Abortion drug caution urged

Goulburn Valley Pregnancy and Family Support Service comments on push to have abortion drug RU486 added to the Pharmaceutical Benefits Scheme.

ESTELLE GRIEPINK April 30, 2013 4:04am

A pregnancy support service is urging Goulburn Valley women to seek ‘‘good, solid information’’ before making a decision on using a controversial abortion drug.

The comments were made as the nation debates whether the abortion drug RU486 should be added to the Pharmaceutical Benefits Scheme.

Goulburn Valley Pregnancy and Family Support Service chairperson Pat Moran said her concern was pregnant women not getting adequate information and support before deciding to use the drug.

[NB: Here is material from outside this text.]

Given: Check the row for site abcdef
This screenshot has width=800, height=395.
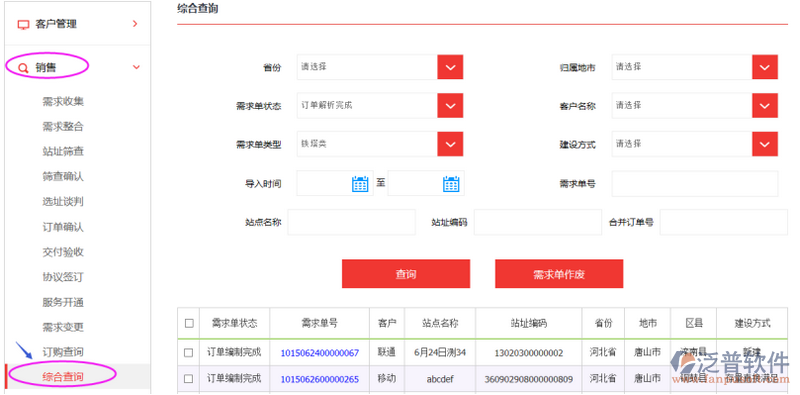Looking at the screenshot, I should click(x=189, y=379).
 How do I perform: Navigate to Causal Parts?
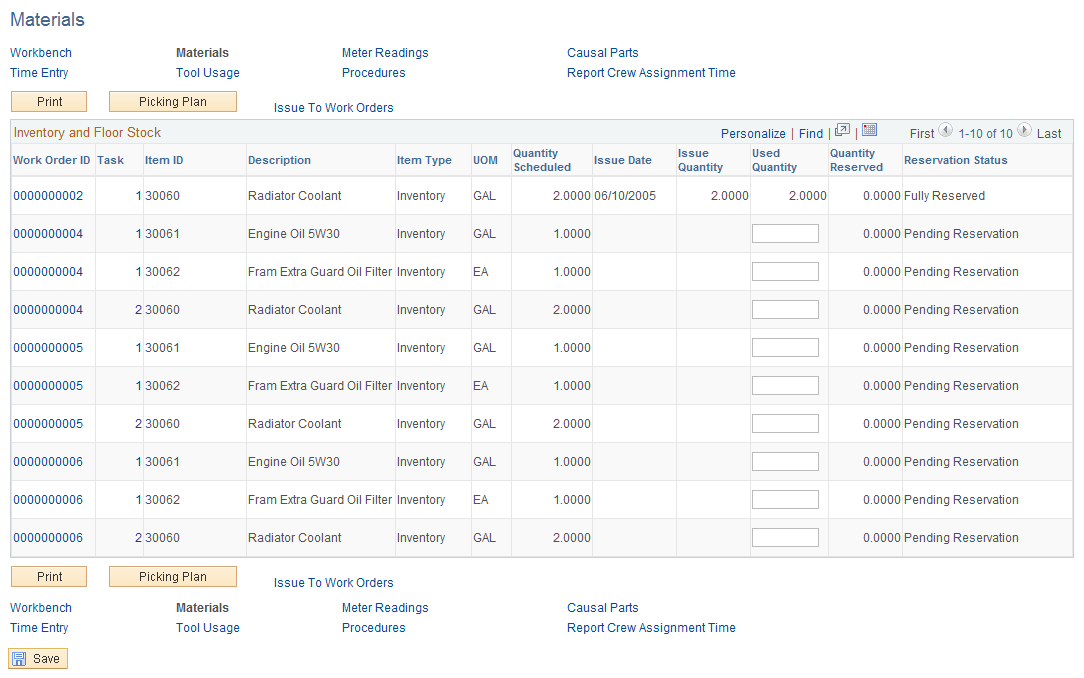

‘‘Our organisation is of the opinion that women should be entitled to good, solid information about the choices and decisions they make,’’ Mrs Moran said.

‘‘If RU486 comes onto the Pharmaceutical Benefits Scheme, there is a concern that it could be used quickly, without much thought.’’

Last week, the Pharmaceutical Benefits Advisory Committee said the drugs Mifepristone (RU486) and Misoprostol, which must be taken together, should be covered by the scheme.

The decision would make the drugs available for $11.80 for concession card holders and $72.20 for general patients, drastically lowering the cost of pregnancy termination.

RU486 is already on the World Health Organisation’s list of ‘‘essential drugs’’.

Federal Member for Murray Sharman Stone said if added to the scheme, the drug would give more choices to women with unplanned pregnancies.

‘‘Australia has long had contraception, the morning after pill and the option of surgical terminations,’’ Dr Stone said.

‘‘The addition of RU486 to the PBS provides another alternative for medical professionals to consider what is in the best interests of their patients.’’

However, Mrs Moran said consideration must also be given to a patient’s physical and psychological health.

‘‘A young person could buy the drug, go away, take it at home and not have any surgical help or the attention they need if they got sick afterwards,’’ she said. ‘‘There could be psychological outcomes, too.

‘‘Having this drug on the market might make terminating a pregnancy easier, but no less stressful in the long run.’’

Dr Stone questioned why it had taken so long for Australian medical professionals to be able to provide RU486 for their patients, when it had been available in most developed countries for decades.

Political leaders nationwide have been strong in their opinions about RU486.

Greens senator Lee Rhiannon said Australia needed to ‘‘catch up’’ with countries were medical abortions were already widely available.

But the Australian Christian Lobby disagreed, with chief of staff Lyle Shelton saying the group is against any drug that aided abortion.

‘‘We are against abortion and the destruction of human life at all its stages,’’ Mr Shelton said.